» **Material for this exercise**
● ● ● ● ●

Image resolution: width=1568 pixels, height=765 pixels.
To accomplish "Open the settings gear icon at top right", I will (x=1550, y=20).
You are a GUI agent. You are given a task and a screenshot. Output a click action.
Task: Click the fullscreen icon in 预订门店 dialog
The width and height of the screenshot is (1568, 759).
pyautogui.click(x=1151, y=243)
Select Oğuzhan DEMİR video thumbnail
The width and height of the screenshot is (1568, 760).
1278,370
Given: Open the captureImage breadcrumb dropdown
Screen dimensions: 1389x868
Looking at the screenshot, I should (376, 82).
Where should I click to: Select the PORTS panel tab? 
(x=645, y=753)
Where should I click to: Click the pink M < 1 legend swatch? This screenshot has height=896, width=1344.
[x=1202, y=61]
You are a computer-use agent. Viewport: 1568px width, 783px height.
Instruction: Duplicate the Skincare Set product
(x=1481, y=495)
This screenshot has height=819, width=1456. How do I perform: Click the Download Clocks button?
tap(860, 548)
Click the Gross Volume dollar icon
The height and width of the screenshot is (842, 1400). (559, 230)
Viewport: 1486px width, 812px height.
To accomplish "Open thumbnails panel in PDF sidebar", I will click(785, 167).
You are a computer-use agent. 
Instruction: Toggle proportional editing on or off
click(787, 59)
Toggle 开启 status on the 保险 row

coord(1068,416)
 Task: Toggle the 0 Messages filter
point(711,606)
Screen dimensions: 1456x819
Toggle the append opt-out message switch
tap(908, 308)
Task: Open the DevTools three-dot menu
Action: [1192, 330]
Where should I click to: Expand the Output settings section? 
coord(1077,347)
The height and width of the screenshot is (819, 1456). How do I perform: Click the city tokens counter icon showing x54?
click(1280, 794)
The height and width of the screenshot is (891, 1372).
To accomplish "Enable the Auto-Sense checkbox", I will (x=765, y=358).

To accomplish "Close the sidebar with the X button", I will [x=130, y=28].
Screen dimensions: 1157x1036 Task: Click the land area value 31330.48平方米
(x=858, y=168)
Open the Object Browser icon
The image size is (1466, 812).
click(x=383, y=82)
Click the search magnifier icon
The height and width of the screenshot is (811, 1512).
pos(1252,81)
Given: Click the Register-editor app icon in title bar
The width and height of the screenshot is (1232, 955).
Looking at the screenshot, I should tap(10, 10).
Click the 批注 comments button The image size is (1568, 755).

● ● ● ● ●

» **What this task involves**
Look for the word "agent" in the listing above, and copy every line where you find it.

» **Response to the task**
You are a GUI agent. You are given a task and a screenshot. Output a click action.
You are a computer-use agent. Viewport: 1568px width, 783px height.
You are a computer-use agent. 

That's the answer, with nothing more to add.